Precisely. Actually I didn't link here, but have some demo video showing PD controller performing "crawling" gait: https://youtu.be/0CEybMP1KOs

But if you watch the YouTube videos of legged robot demo, they rather show "trotting" gait (https://youtu.be/ql3ij09fPZU) than "crawling" gait. Also in it's standard walking mode, most commercial legged robots are doing "trotting". Can you make a guess why?

FenglongSong commented 3 years ago

I guess it's because trotting gait gives both suitable speed and stability for commercial legged robots. Crawling is usually slow but it produces better stability than trotting. I think commercial quadrupedal robots sometimes use crawling gait to pass through some very uneven terrains, because these tasks have a higher demand on stability. As for other high-speed gaits like gallop, they're usually not used since we seldom need legged robots to run that fast in current commercial use. Also, these gaits might have higher requirements on hardware, which increases the cost.

Hustwireless commented 3 years ago

@FenglongSong

"it will somehow perform better than in the simulation, because the joint of a real robot always have some compliance. It is not possible for a real robot leg to produce a very huge support force at footip as in the simulation. So the possibility for jumping and then falling down will be reduced to some extent."

I agree that a bit of compliance in the joints would be helpful. The thing is, we don't really know how "compliant" it should be. For instance, if the PD gain is too low, this happens.
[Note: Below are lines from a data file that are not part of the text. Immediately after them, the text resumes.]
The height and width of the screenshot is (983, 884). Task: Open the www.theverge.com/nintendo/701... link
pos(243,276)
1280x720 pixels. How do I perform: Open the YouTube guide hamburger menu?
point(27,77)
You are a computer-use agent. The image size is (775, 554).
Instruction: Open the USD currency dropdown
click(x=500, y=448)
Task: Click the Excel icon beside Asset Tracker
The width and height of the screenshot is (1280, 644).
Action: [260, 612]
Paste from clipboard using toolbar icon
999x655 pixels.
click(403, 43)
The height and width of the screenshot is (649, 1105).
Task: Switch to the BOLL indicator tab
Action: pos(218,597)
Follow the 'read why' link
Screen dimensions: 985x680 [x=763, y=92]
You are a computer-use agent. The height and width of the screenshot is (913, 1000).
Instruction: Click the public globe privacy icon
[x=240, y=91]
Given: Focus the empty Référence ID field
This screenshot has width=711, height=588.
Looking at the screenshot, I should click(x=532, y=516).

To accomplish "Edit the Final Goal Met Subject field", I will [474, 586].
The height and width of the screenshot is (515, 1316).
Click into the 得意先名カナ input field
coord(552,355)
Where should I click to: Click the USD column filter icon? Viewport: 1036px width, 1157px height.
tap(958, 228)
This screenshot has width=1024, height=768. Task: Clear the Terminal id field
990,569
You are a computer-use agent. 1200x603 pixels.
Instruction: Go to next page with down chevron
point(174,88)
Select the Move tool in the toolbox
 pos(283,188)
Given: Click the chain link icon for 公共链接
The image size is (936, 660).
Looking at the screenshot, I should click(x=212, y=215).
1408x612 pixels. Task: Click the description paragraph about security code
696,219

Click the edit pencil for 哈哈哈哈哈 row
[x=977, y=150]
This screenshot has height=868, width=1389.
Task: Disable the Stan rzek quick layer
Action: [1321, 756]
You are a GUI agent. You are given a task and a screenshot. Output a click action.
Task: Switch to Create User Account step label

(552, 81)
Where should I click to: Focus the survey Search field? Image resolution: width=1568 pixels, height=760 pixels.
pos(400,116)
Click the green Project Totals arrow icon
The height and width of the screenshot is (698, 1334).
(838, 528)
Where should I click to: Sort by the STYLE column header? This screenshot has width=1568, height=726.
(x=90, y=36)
https://www.youtube.com/watch?v=pAdHV_vNN4g

This is indeed the caveat of kinematic level control.

Does a low PD gain inplies too much compliance?

eastskykang commented 3 years ago

@Hustwireless Exactly. If control gains (specifically P gain) are too low, trajectory tracking performance would be very poor and this also can lead the robot to fall down.

So you need to find a sweet spot of control gains. There are some guidelines for tuning these values but rather we use another control strategy for more robust locomotion control.

Hope this helps!

eastskykang commented 3 years ago

https://youtu.be/8A5-u_9enJ0

Please find this video if you are interested in relevant topics.